WHAT IS REQUIRED – Count the lines in the records below that contain the string "pixels", with case counting, and reply with only that number.

DATASET –
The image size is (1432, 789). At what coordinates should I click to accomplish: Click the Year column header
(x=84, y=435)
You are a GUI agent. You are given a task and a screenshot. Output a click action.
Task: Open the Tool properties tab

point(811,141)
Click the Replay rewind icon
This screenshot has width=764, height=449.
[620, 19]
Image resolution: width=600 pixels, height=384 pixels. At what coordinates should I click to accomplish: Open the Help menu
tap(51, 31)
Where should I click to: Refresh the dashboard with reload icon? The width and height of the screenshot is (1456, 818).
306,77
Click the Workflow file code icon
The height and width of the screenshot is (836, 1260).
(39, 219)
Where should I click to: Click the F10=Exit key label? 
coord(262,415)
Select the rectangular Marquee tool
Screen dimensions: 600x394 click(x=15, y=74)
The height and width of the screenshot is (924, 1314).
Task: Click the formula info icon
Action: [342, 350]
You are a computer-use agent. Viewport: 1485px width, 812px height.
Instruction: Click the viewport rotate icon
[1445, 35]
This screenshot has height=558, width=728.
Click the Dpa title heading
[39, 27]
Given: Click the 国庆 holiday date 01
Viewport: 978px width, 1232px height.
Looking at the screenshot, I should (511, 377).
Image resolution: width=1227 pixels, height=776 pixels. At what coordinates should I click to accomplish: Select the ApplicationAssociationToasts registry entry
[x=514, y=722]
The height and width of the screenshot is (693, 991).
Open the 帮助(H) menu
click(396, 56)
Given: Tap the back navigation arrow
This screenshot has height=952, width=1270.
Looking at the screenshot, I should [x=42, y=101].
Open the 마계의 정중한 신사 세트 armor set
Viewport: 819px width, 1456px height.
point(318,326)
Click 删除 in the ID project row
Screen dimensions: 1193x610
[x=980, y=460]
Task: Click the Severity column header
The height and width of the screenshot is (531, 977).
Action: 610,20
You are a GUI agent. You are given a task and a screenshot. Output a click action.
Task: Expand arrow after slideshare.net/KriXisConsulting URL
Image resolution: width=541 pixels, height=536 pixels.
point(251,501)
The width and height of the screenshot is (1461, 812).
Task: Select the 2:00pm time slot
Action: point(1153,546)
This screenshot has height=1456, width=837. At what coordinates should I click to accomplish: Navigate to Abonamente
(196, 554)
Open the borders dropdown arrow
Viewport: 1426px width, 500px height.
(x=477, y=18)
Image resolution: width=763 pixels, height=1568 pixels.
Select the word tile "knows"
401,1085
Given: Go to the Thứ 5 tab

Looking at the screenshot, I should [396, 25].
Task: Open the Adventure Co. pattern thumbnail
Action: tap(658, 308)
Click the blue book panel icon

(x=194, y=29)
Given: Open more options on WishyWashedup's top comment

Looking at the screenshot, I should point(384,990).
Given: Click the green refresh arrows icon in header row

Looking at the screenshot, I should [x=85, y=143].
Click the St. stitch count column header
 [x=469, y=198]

ANSWER TO THE TASK – 4